ОТРЫВОК ::
###
В эпицентре боли и любви: как на Сырце, куда вчера попала российская ракета, люди стали поддержкой друг другу

Последствия попадания российской ракеты в здание недалеко от станции метро «Сырец»
Последствия попадания российской ракеты в здание недалеко от станции метро «Сырец»Мария Семенченко / hromadske

Дом на столичном Сырце, в который попала российская ракета, легко найти по едкому запаху гари. А еще — по веренице людей, несущих воду, печенье, лопаты. Когда мы с подругой сюда приходим, здесь еще не так много волонтеров, а полиция не огородила территорию лентой. Но люди уже понемногу подтягиваются. Во дворах вокруг разрушенного дома — тишина. Слышны лишь отдаленные голоса спасателей и шум строительной техники.

Люди наблюдают за всем молча. Словно взрывная волна выбила из нас все слова. Сгоревшие деревья поднимают свои поломанные черные ветки прямо в голубое небо. На асфальте возле соседних домов, покрытом обломками стекла, разбросаны мелкие недозрелые груши и яблочки, сбитые взрывной волной. Я смотрю на них, и мне становится так горько, как будто эти яблоки и груши — живые существа, которым россия не позволила созреть и налиться соком. Всюду разбросаны обломки, кое-где видны пятна крови на асфальте.
###
ПРИВЕДЁННЫЕ ЗАПИСИ ::
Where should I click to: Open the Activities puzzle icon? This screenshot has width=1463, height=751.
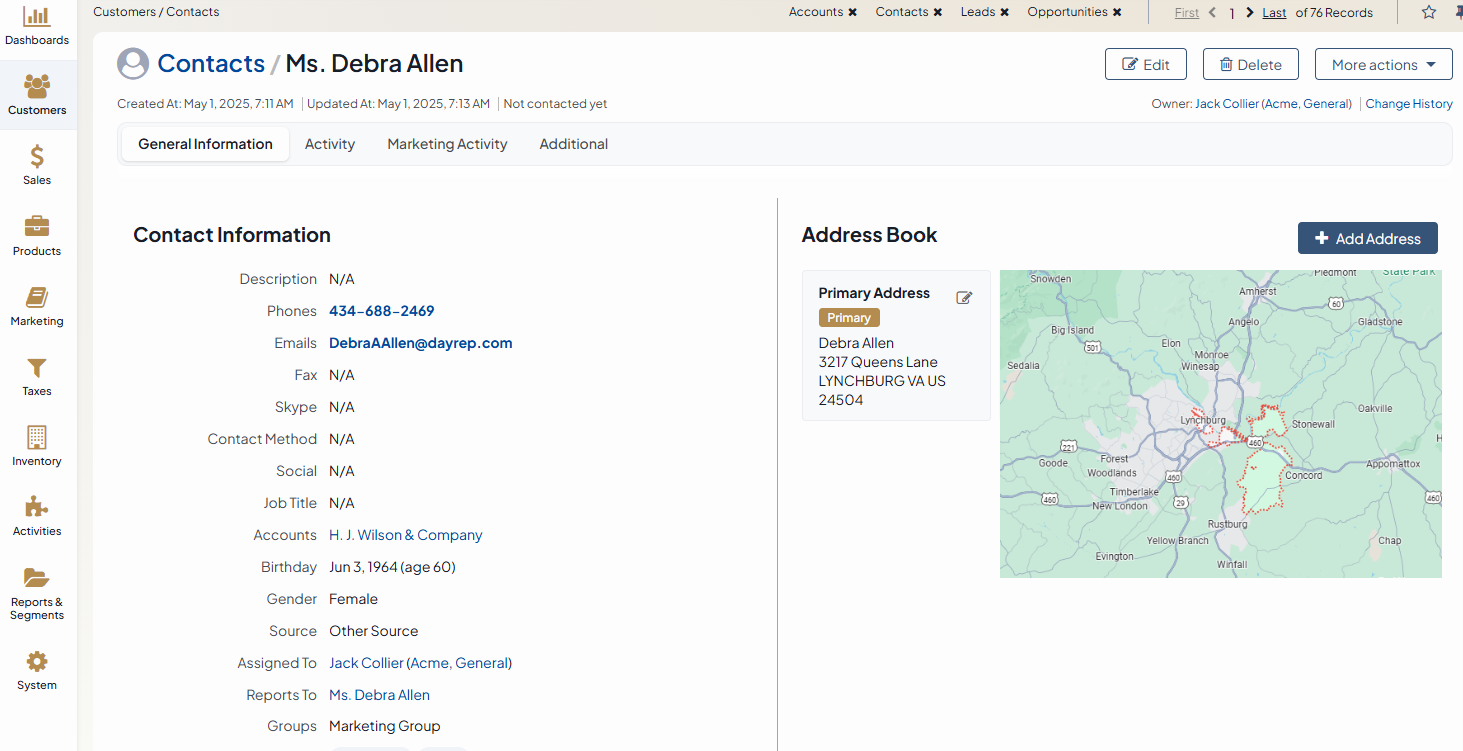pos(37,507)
###
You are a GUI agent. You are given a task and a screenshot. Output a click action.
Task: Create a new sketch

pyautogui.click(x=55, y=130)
###
ЧТО СДЕЛАТЬ ::
Допишите отрывок о доме на Сырце, куда попала российская ракета, начиная сразу после его последнего предложения. Записи взяты из другого источника.

ОТВЕТ К ЗАДАНИЮ ::
«Дети не должны вот так умирать!»

Мы с подругой хотим быть полезными и идем поближе. Сначала мне кажется, что пострадали два дома, но это один: российская ракета разрушила весь подъезд. И теперь в доме зияет пустота, словно из него вырвали сердце. Невозможно не думать, что еще утром здесь бурлила жизнь. Невозможно смотреть на гору бетонных плит, арматуры и обломков, под которыми — мы все здесь знаем — есть люди.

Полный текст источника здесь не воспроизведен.